* WORK REQUIRED
The entries below must be repeated exactly. None may be skipped.

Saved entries
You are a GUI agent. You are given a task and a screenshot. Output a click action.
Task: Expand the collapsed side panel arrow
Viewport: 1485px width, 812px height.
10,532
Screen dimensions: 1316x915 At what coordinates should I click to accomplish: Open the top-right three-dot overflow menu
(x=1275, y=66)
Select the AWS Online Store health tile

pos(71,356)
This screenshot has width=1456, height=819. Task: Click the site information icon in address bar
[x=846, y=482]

* COMPLETED EXERCISE
You are a GUI agent. You are given a task and a screenshot. Output a click action.
Task: Expand the collapsed side panel arrow
Viewport: 1485px width, 812px height.
10,532
Screen dimensions: 1316x915 At what coordinates should I click to accomplish: Open the top-right three-dot overflow menu
(x=1275, y=66)
Select the AWS Online Store health tile

pos(71,356)
This screenshot has width=1456, height=819. Task: Click the site information icon in address bar
[x=846, y=482]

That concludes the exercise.